RECORDS SUPPLIED:
-- START --

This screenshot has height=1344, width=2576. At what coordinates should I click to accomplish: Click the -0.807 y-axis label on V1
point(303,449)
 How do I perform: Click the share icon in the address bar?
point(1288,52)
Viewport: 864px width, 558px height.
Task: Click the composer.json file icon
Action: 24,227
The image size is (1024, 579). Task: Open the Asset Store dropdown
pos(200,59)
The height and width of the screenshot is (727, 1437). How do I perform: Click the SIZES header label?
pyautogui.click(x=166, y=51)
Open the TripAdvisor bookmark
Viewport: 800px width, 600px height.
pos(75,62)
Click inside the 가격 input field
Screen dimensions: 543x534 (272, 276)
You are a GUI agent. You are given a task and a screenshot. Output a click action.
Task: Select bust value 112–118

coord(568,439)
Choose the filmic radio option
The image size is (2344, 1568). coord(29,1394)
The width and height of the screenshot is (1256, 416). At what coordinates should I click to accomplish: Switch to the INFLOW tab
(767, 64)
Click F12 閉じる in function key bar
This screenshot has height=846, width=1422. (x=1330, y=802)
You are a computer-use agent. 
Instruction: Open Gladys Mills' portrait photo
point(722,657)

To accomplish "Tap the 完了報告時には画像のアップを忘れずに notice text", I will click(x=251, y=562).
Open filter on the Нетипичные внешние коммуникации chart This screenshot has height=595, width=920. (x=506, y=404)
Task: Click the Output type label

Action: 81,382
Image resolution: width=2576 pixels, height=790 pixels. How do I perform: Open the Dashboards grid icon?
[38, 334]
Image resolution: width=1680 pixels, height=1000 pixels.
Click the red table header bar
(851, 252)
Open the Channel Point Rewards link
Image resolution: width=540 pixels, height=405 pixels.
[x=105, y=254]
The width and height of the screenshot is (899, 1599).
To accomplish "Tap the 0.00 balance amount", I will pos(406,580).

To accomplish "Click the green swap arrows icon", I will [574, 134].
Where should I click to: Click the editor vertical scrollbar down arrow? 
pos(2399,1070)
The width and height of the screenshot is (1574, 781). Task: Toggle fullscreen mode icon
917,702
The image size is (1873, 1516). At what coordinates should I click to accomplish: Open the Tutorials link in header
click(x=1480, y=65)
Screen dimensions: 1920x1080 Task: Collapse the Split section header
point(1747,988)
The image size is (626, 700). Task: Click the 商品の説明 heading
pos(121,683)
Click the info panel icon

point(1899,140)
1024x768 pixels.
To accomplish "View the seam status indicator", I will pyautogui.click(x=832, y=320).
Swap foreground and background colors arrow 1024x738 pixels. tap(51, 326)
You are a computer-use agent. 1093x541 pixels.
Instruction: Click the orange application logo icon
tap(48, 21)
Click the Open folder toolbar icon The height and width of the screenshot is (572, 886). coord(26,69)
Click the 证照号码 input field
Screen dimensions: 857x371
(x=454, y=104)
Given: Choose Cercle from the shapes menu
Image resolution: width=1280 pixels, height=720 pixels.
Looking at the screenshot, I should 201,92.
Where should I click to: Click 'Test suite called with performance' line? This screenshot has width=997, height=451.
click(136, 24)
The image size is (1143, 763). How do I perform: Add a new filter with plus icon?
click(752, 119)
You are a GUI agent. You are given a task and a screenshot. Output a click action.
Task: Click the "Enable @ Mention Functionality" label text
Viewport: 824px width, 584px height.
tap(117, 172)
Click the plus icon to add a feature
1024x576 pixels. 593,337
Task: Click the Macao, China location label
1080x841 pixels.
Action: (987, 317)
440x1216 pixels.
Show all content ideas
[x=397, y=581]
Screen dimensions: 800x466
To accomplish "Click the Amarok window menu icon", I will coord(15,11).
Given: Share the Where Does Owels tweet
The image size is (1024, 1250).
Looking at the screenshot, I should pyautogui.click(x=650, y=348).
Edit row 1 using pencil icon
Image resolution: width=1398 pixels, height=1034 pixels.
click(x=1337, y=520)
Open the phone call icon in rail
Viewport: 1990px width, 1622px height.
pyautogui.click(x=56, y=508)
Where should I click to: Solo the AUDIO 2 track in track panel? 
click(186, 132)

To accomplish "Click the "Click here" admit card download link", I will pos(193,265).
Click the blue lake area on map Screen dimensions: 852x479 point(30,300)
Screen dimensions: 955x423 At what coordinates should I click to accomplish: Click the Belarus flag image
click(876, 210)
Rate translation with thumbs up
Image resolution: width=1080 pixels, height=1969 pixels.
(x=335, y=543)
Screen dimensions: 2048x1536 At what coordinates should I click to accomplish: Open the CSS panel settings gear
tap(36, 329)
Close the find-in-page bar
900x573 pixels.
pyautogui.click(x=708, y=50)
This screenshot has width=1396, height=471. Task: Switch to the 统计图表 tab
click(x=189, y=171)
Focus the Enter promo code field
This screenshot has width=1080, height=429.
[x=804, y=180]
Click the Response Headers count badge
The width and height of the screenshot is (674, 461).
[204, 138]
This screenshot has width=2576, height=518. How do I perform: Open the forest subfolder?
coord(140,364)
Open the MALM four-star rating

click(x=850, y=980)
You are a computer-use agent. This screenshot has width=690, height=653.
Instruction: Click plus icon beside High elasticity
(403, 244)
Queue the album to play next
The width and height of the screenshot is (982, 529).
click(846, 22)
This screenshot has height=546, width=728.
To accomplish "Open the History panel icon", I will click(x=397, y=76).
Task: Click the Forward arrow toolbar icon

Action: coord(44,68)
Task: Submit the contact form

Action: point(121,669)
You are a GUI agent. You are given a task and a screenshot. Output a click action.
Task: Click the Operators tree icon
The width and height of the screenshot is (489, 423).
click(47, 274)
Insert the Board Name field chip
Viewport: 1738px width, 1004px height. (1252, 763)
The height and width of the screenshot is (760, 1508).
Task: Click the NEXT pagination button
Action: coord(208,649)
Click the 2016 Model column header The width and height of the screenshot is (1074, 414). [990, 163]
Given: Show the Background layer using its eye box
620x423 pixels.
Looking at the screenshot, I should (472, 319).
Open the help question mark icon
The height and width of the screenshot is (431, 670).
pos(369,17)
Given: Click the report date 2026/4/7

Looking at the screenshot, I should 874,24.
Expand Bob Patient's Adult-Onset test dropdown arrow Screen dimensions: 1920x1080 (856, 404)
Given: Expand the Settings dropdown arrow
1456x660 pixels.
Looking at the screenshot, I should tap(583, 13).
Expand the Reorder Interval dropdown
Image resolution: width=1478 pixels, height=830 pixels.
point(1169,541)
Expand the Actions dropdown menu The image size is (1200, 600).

-- END --

WHAT YOU ARE ASKED TO DO: Please rewrite the items starting with the line with "440x1216 pixels." and going on through the line with "click(186, 132)", changing "phone call" to "telephone" and leaving everything else as it is. Give back only those lines.

ANSWER TO THIS TASK:
440x1216 pixels.
Show all content ideas
[x=397, y=581]
Screen dimensions: 800x466
To accomplish "Click the Amarok window menu icon", I will coord(15,11).
Given: Share the Where Does Owels tweet
The image size is (1024, 1250).
Looking at the screenshot, I should pyautogui.click(x=650, y=348).
Edit row 1 using pencil icon
Image resolution: width=1398 pixels, height=1034 pixels.
click(x=1337, y=520)
Open the telephone icon in rail
Viewport: 1990px width, 1622px height.
pyautogui.click(x=56, y=508)
Where should I click to: Solo the AUDIO 2 track in track panel? 
click(186, 132)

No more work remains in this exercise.